» Text:
Extracting ./train-images-idx3-ubyte.gz
Extracting ./train-labels-idx1-ubyte.gz
Extracting ./t10k-images-idx3-ubyte.gz
Extracting ./t10k-labels-idx1-ubyte.gz


In [3]:
def save_test_model():
    ## Dropout Probability ##
    tf.reset_default_graph()
    keep_probability = neural_net_keep_prob_input()
    (features,labels_), optimizer, cost, accuracy, _, saver = conv_net(True,keep_probability)

    acc = []
    last_loss = None

    with tf.Session() as sess:

        sess.run(tf.global_variables_initializer())

        total_batches = int(mnist.train.num_examples / batch_size)

        for epoch in tqdm.tqdm(range(epochs)):

            #for i in range(total_batches):

            batch_x, batch_y = mnist.train.next_batch(batch_size)
            ## Run Optimizer ##
            sess.run(optimizer,feed_dict={features : batch_x, labels_ : batch_y, keep_probability : dropout})

            if epoch % (epochs / 10) == 0:
                loss = sess.run(cost,feed_dict={features : batch_x, labels_ : batch_y, keep_probability : 1.0})
                vali_acc = sess.run(accuracy, feed_dict={features : mnist.validation.images, labels_ : mnist.validation.labels, keep_probability : 1.0})
                #acc.append(vali_acc)
                if last_loss and last_loss > loss:
                    saver.save(sess,save_file)
                else:
                    print("Validation loss has not decreased")

» Provided material:
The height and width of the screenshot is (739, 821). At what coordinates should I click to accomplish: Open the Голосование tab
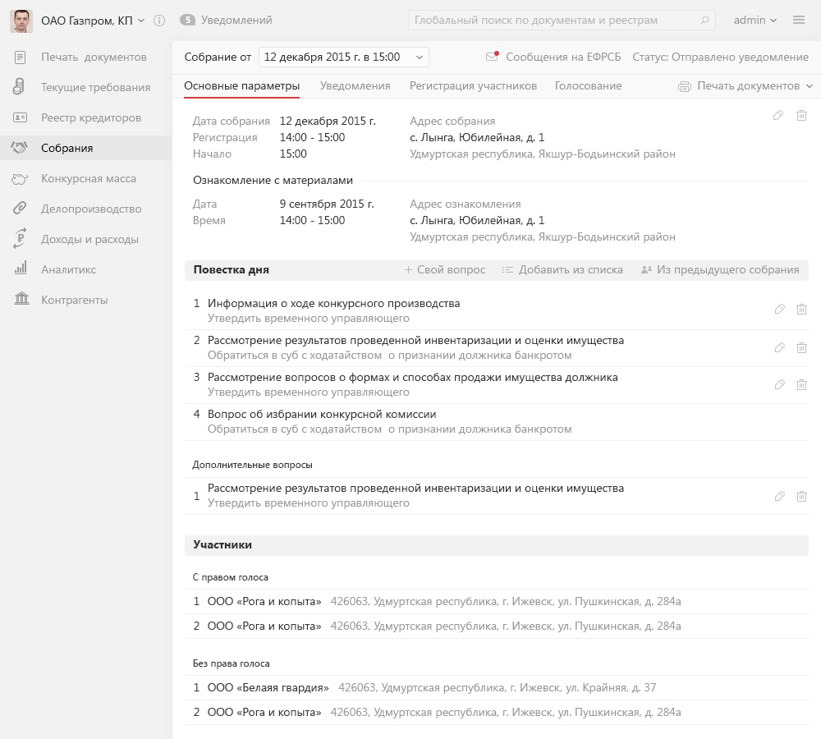(588, 86)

» To be done:
Answer these questions about the notebook excerpt.
(a) Which file is extracted first?
(b) What value is given to keep_probability when the loss is computed?
(c) What message is printed when the model is not saved?
The material has no connection to the notebook excerpt.

» Response to the task:
(a) ./train-images-idx3-ubyte.gz
(b) 1.0
(c) "Validation loss has not decreased"